Now check the significance of the differences of other percentiles:
- Data for the 'Refactoring backend' experiment: `2022-04-13/2022-04-13T12_df_web_logs.csv` and `2022-04-13/experiment_users.csv`.
- The experiment was conducted from `2022-04-05` to `2022-04-12`.
- Assume that the request processing time measurements are independent.
- When testing, use a normal confidence interval.

## Action
To check if differences between load-times of control and experimental groups, are statistically significant, I:
- sampled control and experimental groups with repetitions (since bootstrap requires sampling with repetition)
- calculated bootstrap quantile deltas
- using the normal confidence interval, to check if there is a significant difference in load-time for that quantile

## Result
For some quantiles there was a statistically significant difference, while for others there was not
- Quantiles WITH statistical difference of load time: 0.7, 0.74, 0.82, 0.86, 0.9, 0.95, 0.99
- Quantiles WITHOUT statistical difference of load time: 0.78, 0.999, 0.9999

## Learning
- I revised relevant Python and Pandas functionality
- I learned how to use bootstrapping for assessing statistical significance with a specified confidence level
- I learned how to calculate confidence interval for normally-distributed metric
- I learned that statistical significance can vary from quantile to quantile

## Application
- I can apply relevant Python and Pandas functionality for similar data-related problems
- I can apply bootstrapping for assessing statistical hypothesis and calculating confidence intervals using real-world data
- I can calculate confidence intervals for normally distributed metrics using real-world data


In [14]:

from datetime import datetime

import numpy as np
import pandas as pd


In [15]:

# load dataset, describing distribution of users into control and experimental groups
df_users = pd.read_csv('data/2022-04-13_experiment_users.csv')

# load dataset, containing web-logs
df_logs = pd.read_csv('data/2022-04-13T12_df_web_logs.csv')
df_logs.date = pd.to_datetime(df_logs.date)

# filter web-logs to keep experimental data
start_date = datetime(2022, 4, 5)
end_date = datetime(2022, 4, 12)
df_logs = df_logs[(df_logs.date >= start_date) & (df_logs.date < end_date)]

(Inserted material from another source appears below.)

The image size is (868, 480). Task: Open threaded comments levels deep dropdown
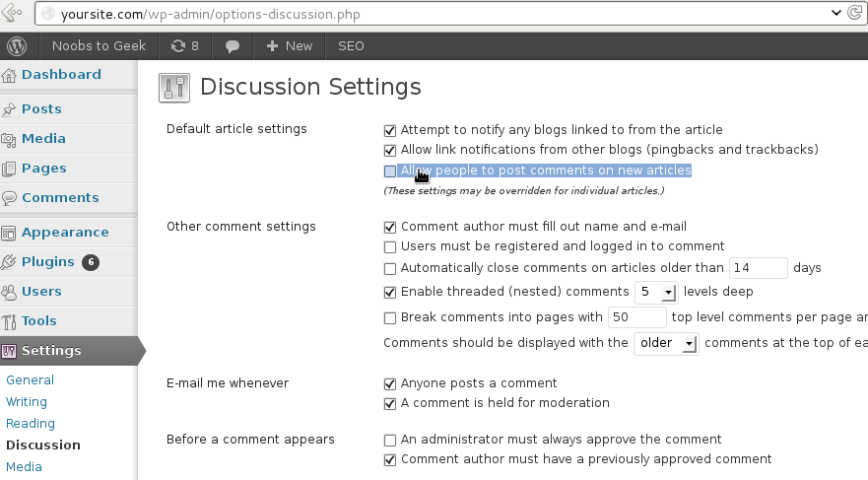point(655,292)
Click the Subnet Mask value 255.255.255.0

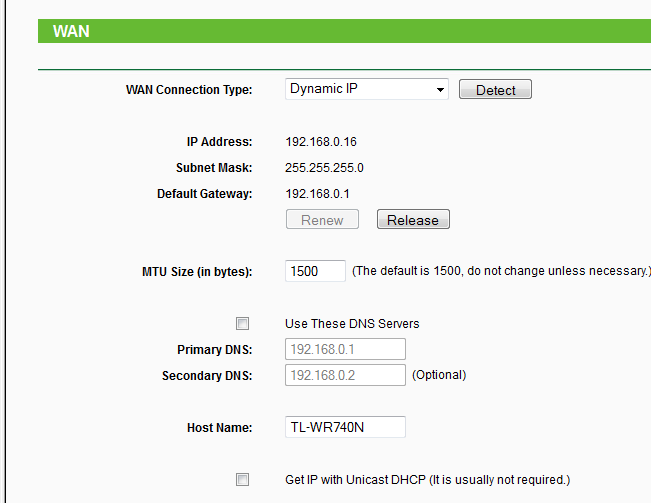[x=324, y=168]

# merge df_users and df_logs, to distribute logs into control and experimental groups
mdf = pd.merge(df_users, df_logs, how='inner', on=['user_id'])
df_a = mdf[mdf.pilot == 0].load_time
df_b = mdf[mdf.pilot == 1].load_time
print(df_a.head())
print(df_b.head())


0    106.6
1     49.6
2     49.9
3     75.7
4     61.6
Name: load_time, dtype: float64
19270    60.0
19271    71.7
19272    66.1
19273    73.6
19274    68.7
Name: load_time, dtype: float64


In [16]:

quantiles = [0.7, 0.74, 0.78, 0.82, 0.86, 0.90, 0.95, 0.99, 0.999, 0.9999]

for q in quantiles:
    boot_deltas = []
    for i in range(10**3):
        # sample control and experimental groups with repetitions,
        # since bootstrap requires sampling with repetition
        a = df_a.sample(frac=1, replace=True)
        b = df_b.sample(frac=1, replace=True)

        # calculate bootstrap quantile deltas
        boot_deltas.append(a.quantile(q) - b.quantile(q))

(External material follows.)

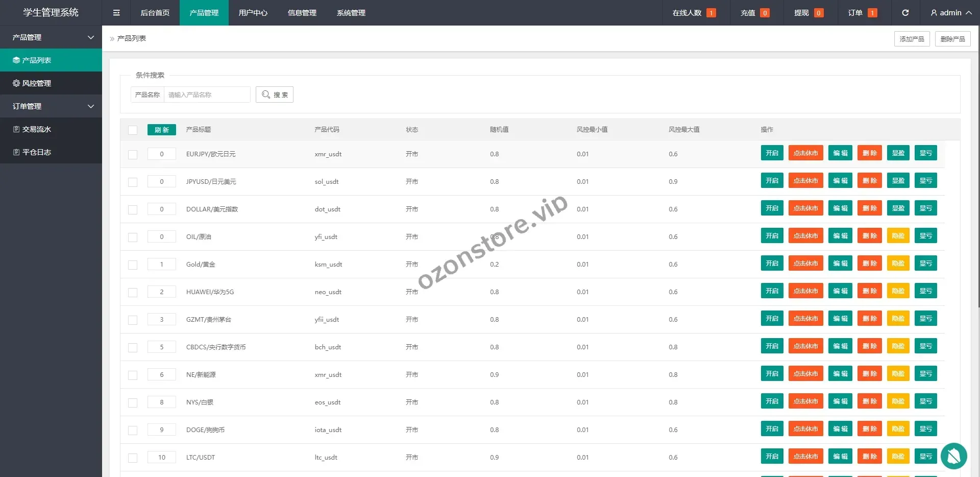
Task: Open 交易流水 sidebar entry
Action: [51, 129]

    # using the normal confidence interval,
    # check if there is a significant difference in load-time for that quantile
    boot_deltas = np.array(boot_deltas)
    deltas_mean = boot_deltas.mean()
    deltas_std = boot_deltas.std()
    lower = deltas_mean - 1.96 * deltas_std
    upper = deltas_mean + 1.96 * deltas_std

    # check for statistical significance
    if lower <= 0 <= upper:
        print(f'{q}: there IS NO statistically significant difference in load time between control and experimental groups')
    else:
        print(f'{q}: these IS a statistically significant difference in load time between control and experimental groups')

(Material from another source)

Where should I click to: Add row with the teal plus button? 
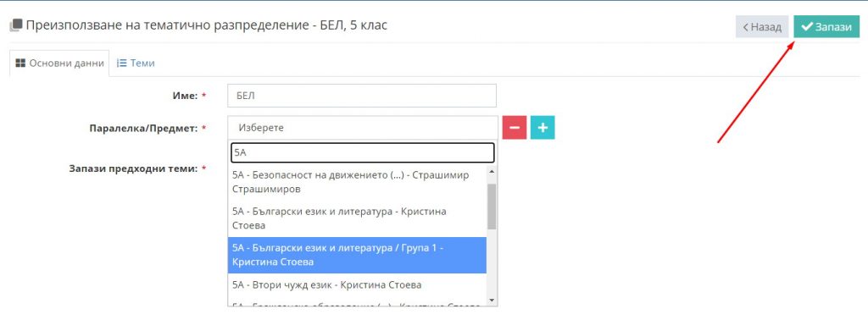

0.7: these IS a statistically significant difference in load time between control and experimental groups
0.74: these IS a statistically significant difference in load time between control and experimental groups
0.78: there IS NO statistically significant difference in load time between control and experimental groups
0.82: these IS a statistically significant difference in load time between control and experimental groups
0.86: these IS a statistically significant difference in load time between control and experimental groups
0.9: these IS a statistically significant difference in load time between control and experimental groups
0.95: these IS a statistically significant difference in load time between control and experimental groups
0.99: these IS a statistically significant difference in load time between control and experimental groups
0.999: there IS NO statistically significant difference in load time between control and experimental groups
0.9999: there IS NO statistically si